Emulated performance will vary according to apps and one’s respective toolset. But here, Ryan has good news too: Using Lightroom Classic, the Surface Laptop is neck-and-heck with the MacBook Air M3, and it’s only 17 percent slower with Blender 4.11. “Any programs that haven’t yet been converted over to an Arm-native version will still run exceedingly well on the new Surface Laptop,” Ryan says.
The only area in which the MacBook Air seems to have a measurable and important advantage is with web browsing via Chrome—it’s about 40 percent faster—but Surface Laptop destroys the PC competition, and this falls into that “it just needs to be competitive” bucket. I think we’ll see further Chromium and third-party work here, too.

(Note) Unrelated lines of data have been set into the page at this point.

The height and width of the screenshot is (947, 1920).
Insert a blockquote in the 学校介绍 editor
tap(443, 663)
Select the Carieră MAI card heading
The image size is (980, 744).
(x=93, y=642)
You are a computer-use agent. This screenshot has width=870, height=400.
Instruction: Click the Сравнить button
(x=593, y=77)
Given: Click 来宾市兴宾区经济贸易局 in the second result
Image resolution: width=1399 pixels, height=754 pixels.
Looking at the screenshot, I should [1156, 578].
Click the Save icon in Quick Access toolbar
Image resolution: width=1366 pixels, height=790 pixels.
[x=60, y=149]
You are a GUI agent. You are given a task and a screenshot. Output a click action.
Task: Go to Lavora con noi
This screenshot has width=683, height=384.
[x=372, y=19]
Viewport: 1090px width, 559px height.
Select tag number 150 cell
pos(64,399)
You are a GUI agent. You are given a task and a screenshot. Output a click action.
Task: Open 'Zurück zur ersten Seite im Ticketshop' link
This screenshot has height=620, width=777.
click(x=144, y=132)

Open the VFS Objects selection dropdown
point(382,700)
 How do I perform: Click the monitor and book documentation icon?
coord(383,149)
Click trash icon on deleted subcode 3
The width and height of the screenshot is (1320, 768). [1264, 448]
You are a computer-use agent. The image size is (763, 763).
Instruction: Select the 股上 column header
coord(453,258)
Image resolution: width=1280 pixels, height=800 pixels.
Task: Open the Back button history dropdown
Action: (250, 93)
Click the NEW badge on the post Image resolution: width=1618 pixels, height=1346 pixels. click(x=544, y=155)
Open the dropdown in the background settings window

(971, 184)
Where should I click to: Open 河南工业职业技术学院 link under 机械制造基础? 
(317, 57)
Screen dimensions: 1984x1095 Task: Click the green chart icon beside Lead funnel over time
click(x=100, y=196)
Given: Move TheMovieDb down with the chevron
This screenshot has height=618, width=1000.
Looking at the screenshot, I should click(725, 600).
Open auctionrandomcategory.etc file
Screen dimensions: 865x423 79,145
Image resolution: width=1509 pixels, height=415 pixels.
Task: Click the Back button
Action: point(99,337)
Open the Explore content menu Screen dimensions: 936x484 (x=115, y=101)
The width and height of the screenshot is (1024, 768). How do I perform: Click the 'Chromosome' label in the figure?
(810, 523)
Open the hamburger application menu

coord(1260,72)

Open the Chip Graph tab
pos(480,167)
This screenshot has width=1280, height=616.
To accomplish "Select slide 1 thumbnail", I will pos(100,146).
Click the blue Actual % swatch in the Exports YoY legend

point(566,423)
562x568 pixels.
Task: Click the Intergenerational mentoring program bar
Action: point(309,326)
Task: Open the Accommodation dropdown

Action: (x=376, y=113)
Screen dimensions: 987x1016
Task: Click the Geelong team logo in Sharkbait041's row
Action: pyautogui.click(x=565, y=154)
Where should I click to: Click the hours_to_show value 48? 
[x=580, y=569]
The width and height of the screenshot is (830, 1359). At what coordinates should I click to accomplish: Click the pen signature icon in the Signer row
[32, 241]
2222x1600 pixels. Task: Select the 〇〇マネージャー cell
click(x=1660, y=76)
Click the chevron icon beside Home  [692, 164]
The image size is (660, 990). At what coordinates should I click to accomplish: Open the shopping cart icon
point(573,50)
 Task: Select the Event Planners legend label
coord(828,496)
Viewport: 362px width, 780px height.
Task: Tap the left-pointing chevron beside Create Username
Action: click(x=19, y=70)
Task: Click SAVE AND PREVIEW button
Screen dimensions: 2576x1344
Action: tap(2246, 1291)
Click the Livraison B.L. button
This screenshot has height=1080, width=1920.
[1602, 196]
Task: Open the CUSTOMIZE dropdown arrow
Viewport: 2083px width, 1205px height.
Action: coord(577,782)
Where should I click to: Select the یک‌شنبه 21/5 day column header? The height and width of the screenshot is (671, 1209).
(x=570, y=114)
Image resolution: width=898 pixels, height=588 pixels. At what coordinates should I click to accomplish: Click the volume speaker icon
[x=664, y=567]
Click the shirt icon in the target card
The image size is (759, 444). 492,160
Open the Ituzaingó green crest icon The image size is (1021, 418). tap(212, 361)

And then there’s productivity. “Moving to a system powered by the X Elite isn’t sacrificing your ability to be productive,” Ryan writes. “Office 365 runs natively on Arm-based processors now, and the results on the Snapdragon X Elite demonstrate that not only is it ‘fine’ performance but that it is exceeding the previous generation Surface Laptop and putting in a great battle against Intel’s latest offerings.”
In short, this is all good news, great news in most cases. And as reviewers confirm—or don’t—these findings with their own tests and unique workloads and compatibility requirements in the coming weeks, we’ll have more data and can feel more confident in this platform.
For now, I’ll hold on to my preorder. And we’ll see what happens. I’m not worried per se, just vaguely disappointed, and not sure if this matters a lot or a little or not at all. But there it is. It’s not a complete undermining, but a chink in the defenses, unexpected and unwelcome.
More soon. I have a lot to think about.